Em 2020, as medidas de restrição à locomoção de pessoas e à produção de bens, para combater a pandemia de Covid-19, tiveram como resultado uma queda na oferta agregada. Por outro lado, medidas de ajuda à população (por exemplo, transferências de recursos para ajudar pessoas que não puderam trabalhar durante a pandemia), associadas a uma política monetária expansionista (que visava irrigar o canal de crédito), pressionavam a demanda agregada da economia. O resultado da queda na oferta agregada combinada com os estímulos à demanda agregada foi o surgimento de um perigoso processo inflacionário em todo o mundo entre os anos de 2021 e 2023.
De fato, em 2022 a inflação atingiu seu maior patamar nos últimos 40 anos nos Estados Unidos, na Alemanha, na França e na Inglaterra.

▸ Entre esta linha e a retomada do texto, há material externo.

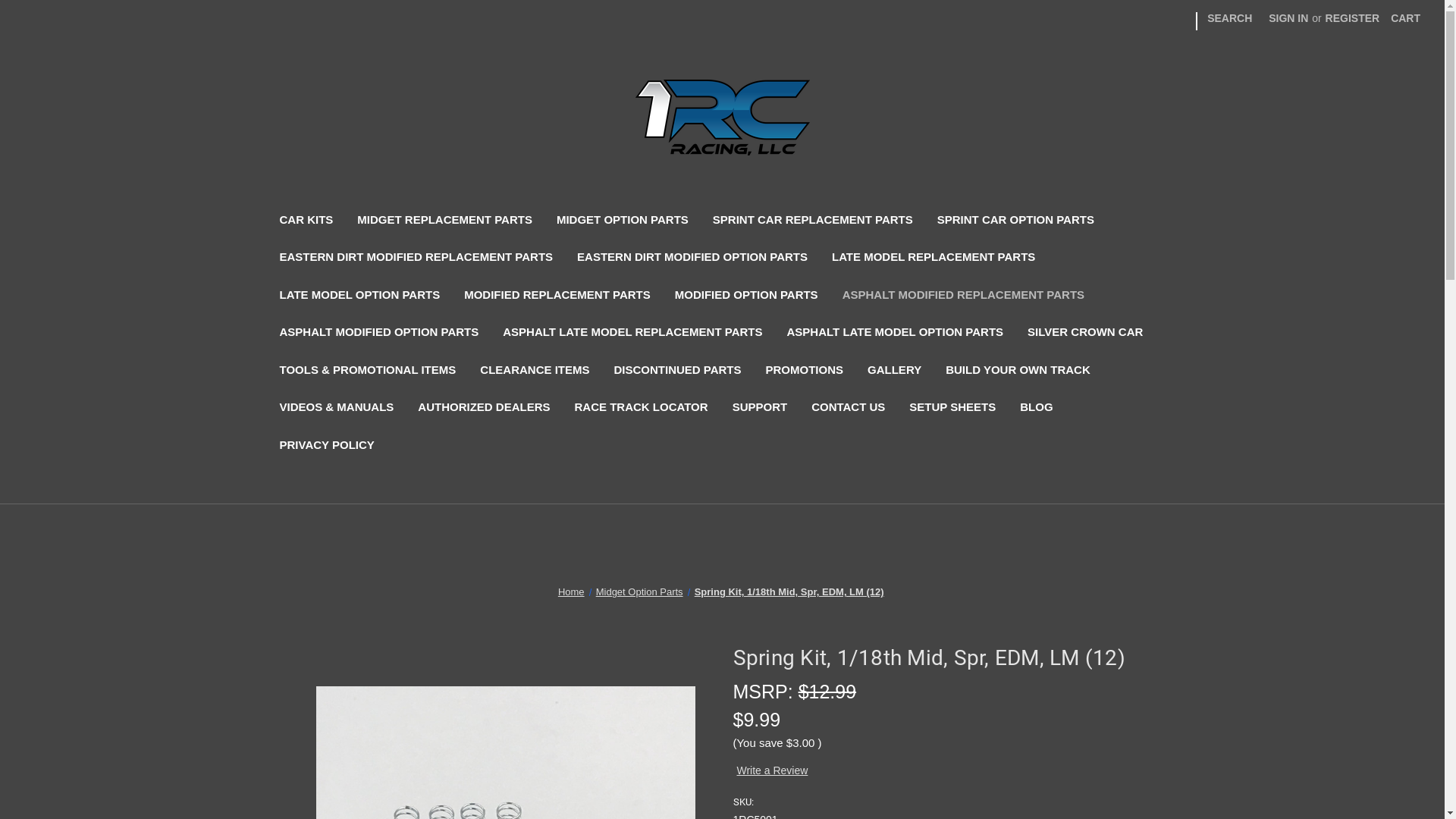  I want to click on 'CONTACT US', so click(847, 408).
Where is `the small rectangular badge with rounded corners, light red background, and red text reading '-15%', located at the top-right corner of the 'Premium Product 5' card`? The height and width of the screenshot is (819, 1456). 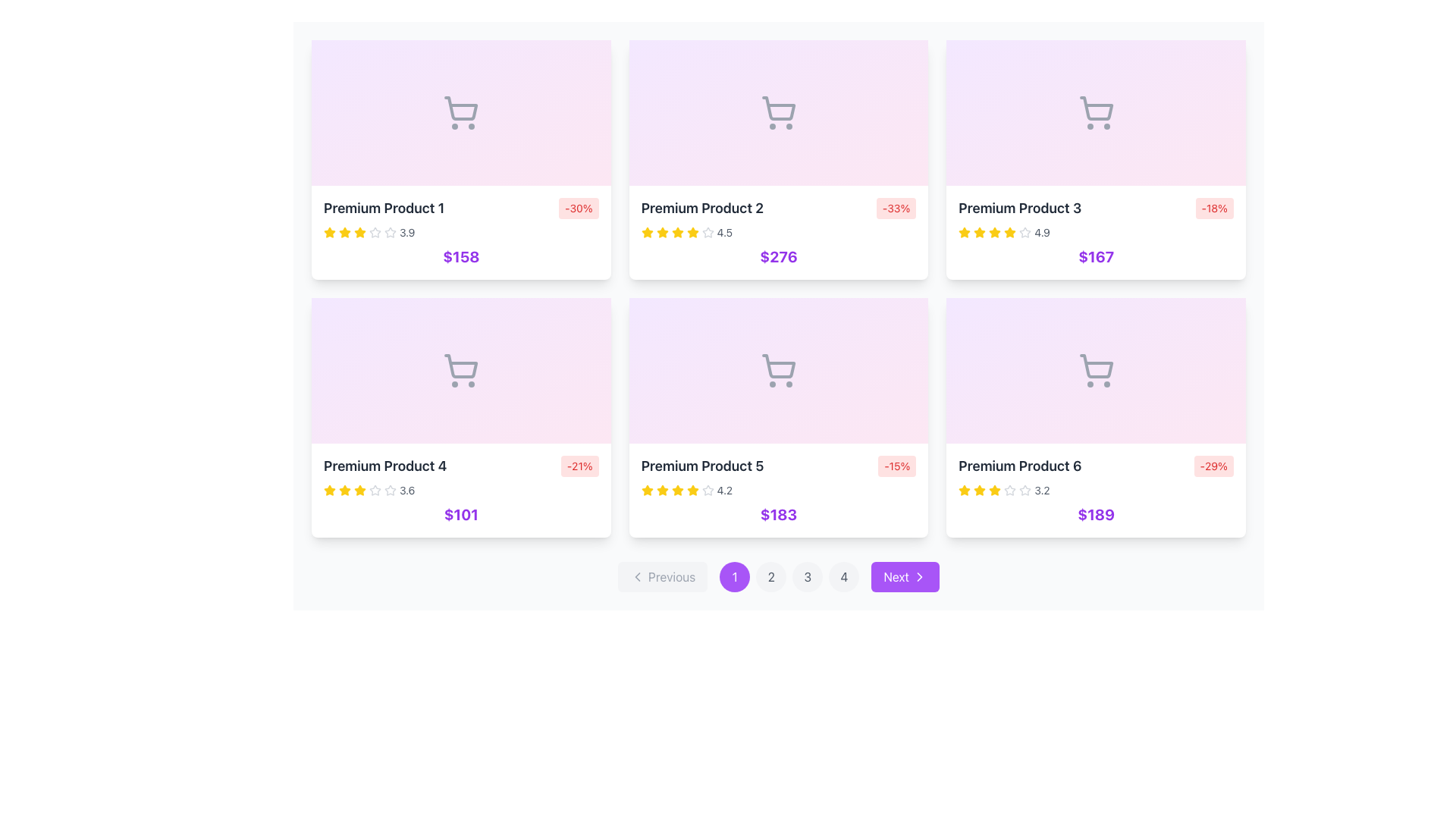 the small rectangular badge with rounded corners, light red background, and red text reading '-15%', located at the top-right corner of the 'Premium Product 5' card is located at coordinates (897, 465).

Para combater a alta inflacionária, os Bancos Centrais dos principais países do mundo começaram a aumentar suas taxas de juros. Com efeito, o ciclo atual do aumento da taxa de juros internacional não encontra paralelo nos últimos 40 anos. A velocidade do incremento da taxa de juros mundo afora entre 2021 e 2022 ainda não havia sido observada nas últimas 4 décadas. As taxas de juros internacionais saltaram de aproximadamente 0% para mais de 5% num intervalo de dois anos. “Tem algo de podre no reino da Dinamarca”. Tem algo ocorrendo nos subterrâneos da economia que não estamos observando corretamente. Esse aumento forte e rápido na taxa de juros internacional tem impacto não negligível nos orçamentos das famílias, das empresas e dos governos.
O ciclo atual do aumento da taxa de juros internacional não encontra paralelo nos últimos 40 anos
O aspecto mais evidente do parágrafo acima é o aumento no custo de rolagem das dívidas das famílias, das empresas e dos governos. O aumento da taxa de juros aumenta os custos das hipotecas, das compras a prazo, das dívidas familiares que precisarem ser renegociadas, e reduz a renda das famílias. O mesmo argumento vale para as empresas americanas e europeias que se valeram do crédito barato em 2020 e agora precisam arcar com juros bem mais pesados. O aumento e a velocidade do aumento da taxa de juros internacional têm efeitos bem mais graves do que os observados até agora. Não devemos esquecer ainda que a dívida pública nos Estados Unidos e Europa tem batido recordes históricos. O aumento do gasto público nos principais países do mundo tem agora que ser financiado com taxas de juros bem mais severas do que o padrão dos últimos 40 anos.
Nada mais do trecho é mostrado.